Utica Mutual Insurance Company (Utica) insured Herbert H. Landy Insurance Agency (Landy) under a professional liability insurance policy. The policy required Utica to defend Landy in lawsuits arising from Landy’s provision of professional services as an insurance broker and agent. CRES Insurance Services, LLC sued Landy in California state court, alleging negligence and that Landy engaged in unfair business practices. When Landy demanded that Utica defend it in the CRES lawsuit, Utica filed this action in federal district court seeking a declaration that CRES’s negligence claim did not trigger its duty to defend. The district court granted summary judgment to Landy. The First Circuit affirmed, holding (1) CRES’s complaint can be reasonably construed to allege a professional liability claim and is therefore covered by the policy; and (2) Utica failed to meet its burden of establishing that the policy’s exclusion for “unfair competition of any type” applies in this case. View "Utica Mut. Ins. Co. v. Herbert H. Landy Ins. Agency, Inc." on Justia Law
Employers Mut. Cas. Co. v. Slack
Jerry and Karen Slack hired Jeffrey Fisher and his construction company, Fisher Builders, to build a remodeled home. During the project, the deck collapsed, and the Slacks’ construction permit was revoked. The Slacks filed a negligence action against Fisher and his company. Fisher had a commercial general liability insurance policy with Employers Mutual Casualty Company (EMC). EMC filed a declaratory action alleging that there was no coverage and that it had no duty to defend or indemnify any party in the negligence action. Fisher and Fisher Builders ultimately settled with the Slacks and assigned their rights under the EMC insurance policy to the Slacks.

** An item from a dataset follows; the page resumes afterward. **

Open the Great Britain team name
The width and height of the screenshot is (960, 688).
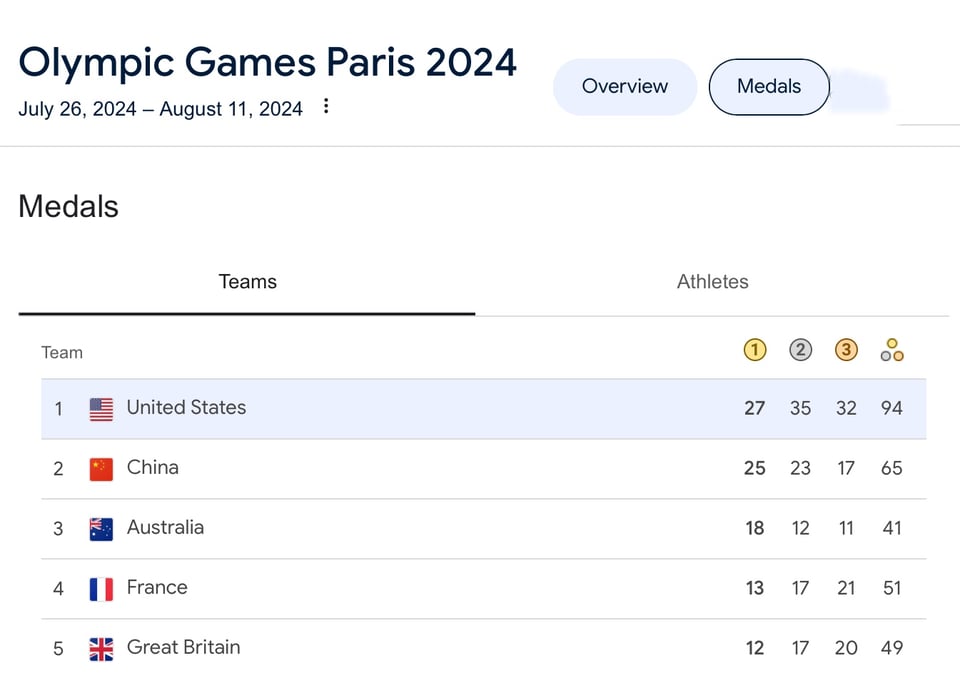(x=183, y=648)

The district court granted summary judgment in favor of EMC, ruling that Fisher’s conduct was clearly intentional and did not fit within the meaning of “occurrence” under the policy, regardless of whether Fisher intended the consequences. The Supreme Court reversed, holding that the district court (1) erred by concluding that, in the context of general liability insurance, the term “occurrence,” defined by the policy as “an accident,” categorically precludes coverage for any intentional conduct on the part of the insured with unintended results; and (2) erred when it granted summary judgment in favor of EMC, as issues of material fact precluded summary judgment. Remanded. View "Employers Mut. Cas. Co. v. Slack" on Justia Law
St. Paul Mercury Ins. Co. v. American Bank Holdings, Inc.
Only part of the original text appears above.